POINT-BY-POINT RESPONSE:

  • We have established in the article an equivalence between g/day to drinks /day in order to not repeat it along the article                                             See lines 161 to 165:
  • "Concerning the different effects of beverage choice, ACM may develop through consumption of any type of beverage such as wine, beer, or spirits in a lineal dose-dependence relationship with the total lifetime dose of ethanol consumed by an individual [38]. In general, alcoholic patients consuming >90 g of alcohol a day (approximately seven to eight standard drinks per day, considering an standad drint 12-15 g of alcohol) for >5 years are at risk for the development of asymptomatic ACM [18]."                     
  • With reference to cummulated dose of alcohol (Kg alcohol per Kg of body weight), the equivalence is not direct, since it depends on the individual weight and the time of consumption.

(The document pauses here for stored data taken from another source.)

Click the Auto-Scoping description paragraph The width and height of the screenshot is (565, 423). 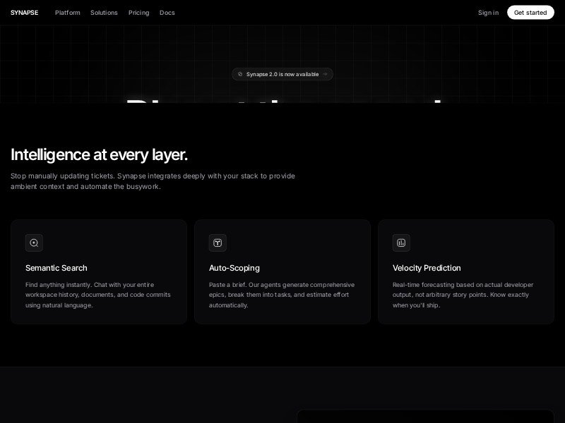click(281, 295)
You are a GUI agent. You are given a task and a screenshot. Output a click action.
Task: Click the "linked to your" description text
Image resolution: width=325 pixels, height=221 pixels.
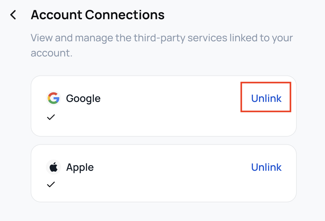pyautogui.click(x=261, y=38)
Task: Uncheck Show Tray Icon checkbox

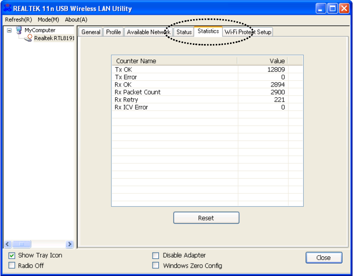Action: (x=12, y=256)
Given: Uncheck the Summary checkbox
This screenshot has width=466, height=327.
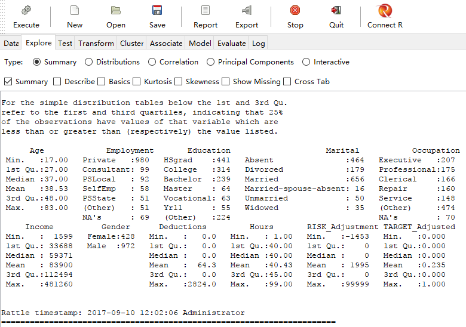Looking at the screenshot, I should [x=8, y=82].
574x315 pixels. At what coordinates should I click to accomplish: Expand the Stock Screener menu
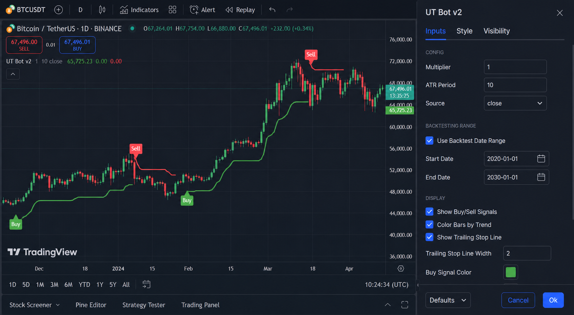[35, 305]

As suggested, we have changes and amplified these statemets in section 2.4 lines 54 to 57:

        "This is a longstanding accumulated effect that usually appears when a                 subject has in their lifetime consumed more than 7 Kg of ethanol per Kg            of body weight in men (equivalent to 60 drinks per month), and 5 Kg of              ethanol per Kg of body weight in women (equivalent to 43 drinks per                  month) [19, 46]".

  • and section 2.5 (lines 172 to 174):                                                          "Moderate drinking, considered as consumption of 20-60 g/day in men (1,5 to 4 standard drinks) and 10-40 g/day in women (1/2 to 3 standard drinks), usually is not associated with significant cardiotoxicity [19, 44]."            
  • and section 3.7:  "This is usually after more than 20 years of high ethanol consumption at cumulated lifetime doses higher than 20 Kg ethanol/Kg body weight, equivalent to 180 drinks per month [52,133]."                            
  • and section 4:                                                                                         (line 374 to 376) "On the contrary, subjects who continue drinking at moderate to high doses (more than 60 g ethanol/day in men -equivalent to 4 estandard drinks-, and 40 g of ethanol/day in women - equivalent to 2,5 standard drinks- ..."                                                                                                                     
  • The cummulated ammount of 5 Kg/ethanol per Kg/body weight is correct in susceptible women, considering a consumption of 40 g/dayfor 20 years in a women with 55 Kg of body weight, This is the lowest thershold that we have observed in suceptble women who develop ACM.